Task details: What you return should be the lines of the data containing "Click", each in full.

Input for this task:
● ● ● ● ● ● ●

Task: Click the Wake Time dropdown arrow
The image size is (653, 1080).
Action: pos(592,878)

● ● ● ● ● ● ●

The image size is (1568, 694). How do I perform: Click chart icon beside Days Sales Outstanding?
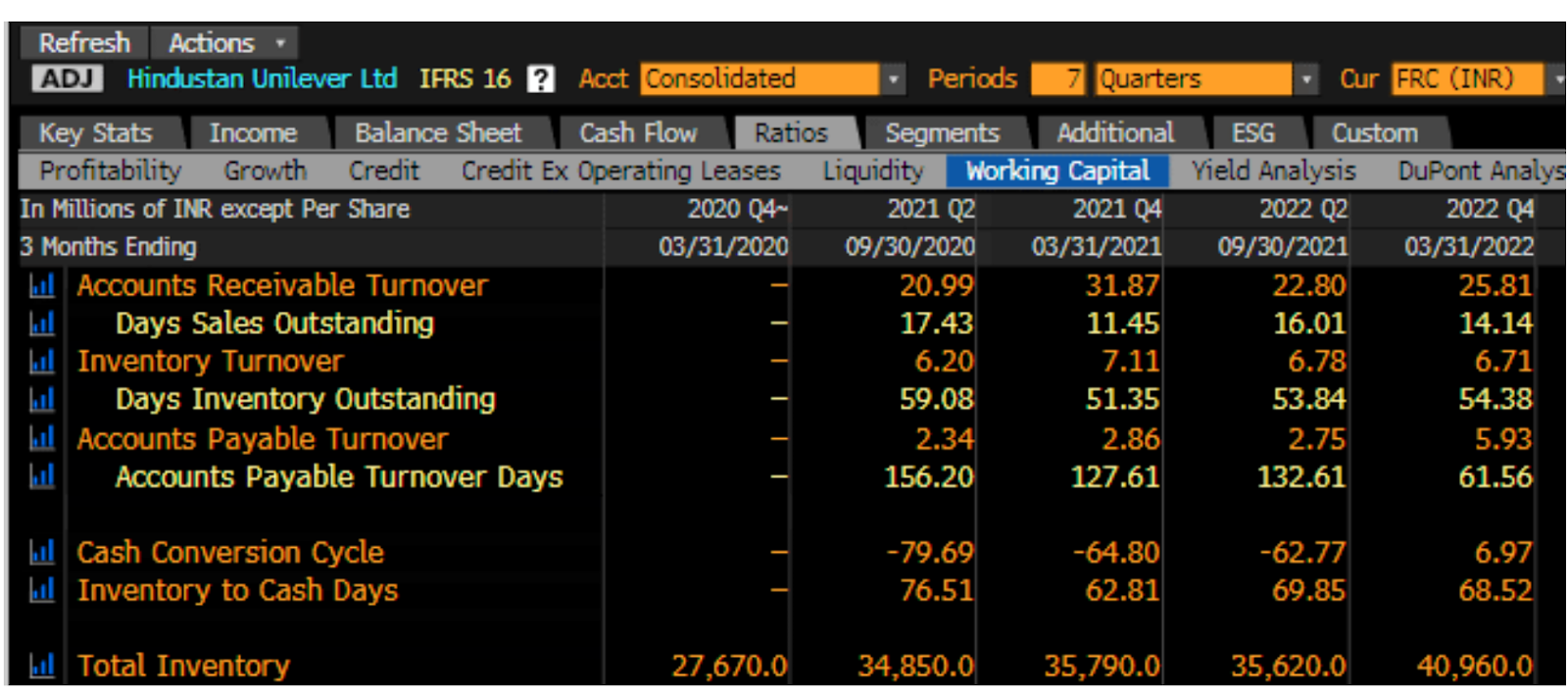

● ● ● ● ● ● ●

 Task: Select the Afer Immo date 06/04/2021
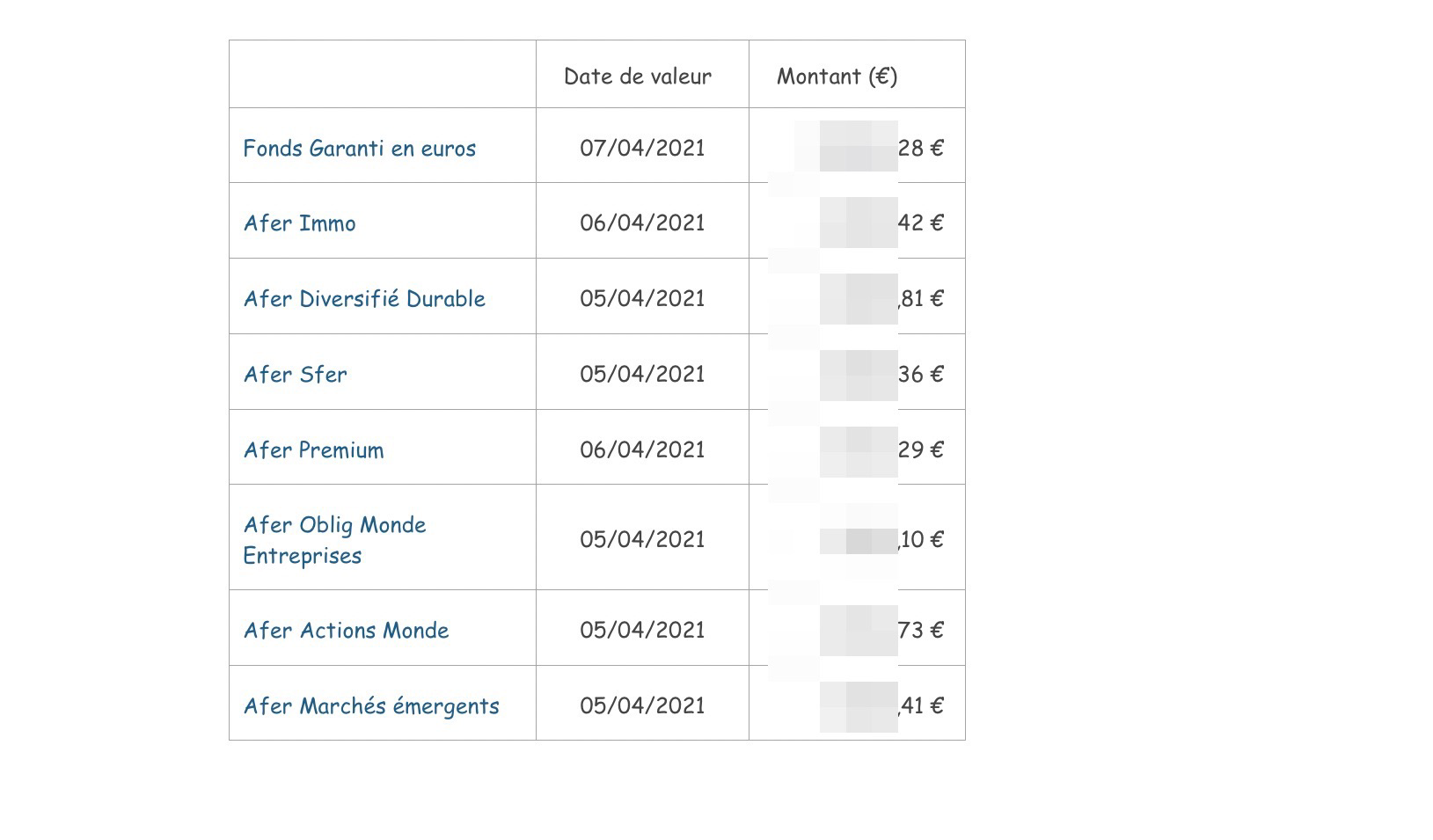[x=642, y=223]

● ● ● ● ● ● ●

Solution:
Task: Click the Wake Time dropdown arrow
The image size is (1568, 694). How do I perform: Click chart icon beside Days Sales Outstanding?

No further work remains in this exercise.